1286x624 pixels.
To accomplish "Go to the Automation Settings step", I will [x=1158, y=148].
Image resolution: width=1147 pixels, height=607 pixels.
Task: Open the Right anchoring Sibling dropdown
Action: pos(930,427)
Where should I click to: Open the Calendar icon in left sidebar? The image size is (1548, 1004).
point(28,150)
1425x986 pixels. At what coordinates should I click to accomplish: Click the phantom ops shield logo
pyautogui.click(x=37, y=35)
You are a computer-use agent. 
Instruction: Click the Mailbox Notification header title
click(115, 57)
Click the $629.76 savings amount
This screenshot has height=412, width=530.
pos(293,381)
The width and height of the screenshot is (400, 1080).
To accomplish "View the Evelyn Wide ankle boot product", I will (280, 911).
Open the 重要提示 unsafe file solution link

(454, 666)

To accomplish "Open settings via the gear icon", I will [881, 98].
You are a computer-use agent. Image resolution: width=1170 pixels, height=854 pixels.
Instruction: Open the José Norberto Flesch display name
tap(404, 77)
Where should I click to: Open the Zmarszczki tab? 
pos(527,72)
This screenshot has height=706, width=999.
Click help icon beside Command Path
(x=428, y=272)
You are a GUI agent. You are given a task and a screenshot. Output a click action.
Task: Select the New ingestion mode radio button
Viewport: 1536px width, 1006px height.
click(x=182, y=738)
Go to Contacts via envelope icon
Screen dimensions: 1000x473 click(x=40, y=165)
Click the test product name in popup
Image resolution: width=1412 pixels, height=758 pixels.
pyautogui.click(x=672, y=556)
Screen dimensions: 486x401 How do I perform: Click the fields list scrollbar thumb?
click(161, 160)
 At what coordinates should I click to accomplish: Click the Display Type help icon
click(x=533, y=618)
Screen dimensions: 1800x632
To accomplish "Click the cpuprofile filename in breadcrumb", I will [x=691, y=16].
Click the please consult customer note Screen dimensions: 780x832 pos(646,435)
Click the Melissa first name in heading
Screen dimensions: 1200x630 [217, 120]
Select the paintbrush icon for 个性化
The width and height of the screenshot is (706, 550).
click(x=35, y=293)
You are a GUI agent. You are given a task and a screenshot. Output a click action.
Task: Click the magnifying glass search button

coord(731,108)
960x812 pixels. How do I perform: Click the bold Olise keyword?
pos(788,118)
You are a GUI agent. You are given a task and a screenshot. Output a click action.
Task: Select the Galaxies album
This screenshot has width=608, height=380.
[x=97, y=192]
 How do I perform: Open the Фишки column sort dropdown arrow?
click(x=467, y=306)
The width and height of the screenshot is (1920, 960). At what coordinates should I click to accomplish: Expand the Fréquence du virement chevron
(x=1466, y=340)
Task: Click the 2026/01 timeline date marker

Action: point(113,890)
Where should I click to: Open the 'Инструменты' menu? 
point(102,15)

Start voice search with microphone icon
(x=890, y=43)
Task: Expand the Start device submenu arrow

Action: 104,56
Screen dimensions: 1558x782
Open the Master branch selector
################
[WHAT THIS TASK INVOLVES] An exact copy of the lines from the one with "This screenshot has width=608, height=380." through the final line of the entries is the whole answer.

[ANSWER FOR THIS EXERCISE]
This screenshot has width=608, height=380.
[x=97, y=192]
 How do I perform: Open the Фишки column sort dropdown arrow?
click(x=467, y=306)
The width and height of the screenshot is (1920, 960). At what coordinates should I click to accomplish: Expand the Fréquence du virement chevron
(x=1466, y=340)
Task: Click the 2026/01 timeline date marker

Action: point(113,890)
Where should I click to: Open the 'Инструменты' menu? 
point(102,15)

Start voice search with microphone icon
(x=890, y=43)
Task: Expand the Start device submenu arrow

Action: 104,56
Screen dimensions: 1558x782
Open the Master branch selector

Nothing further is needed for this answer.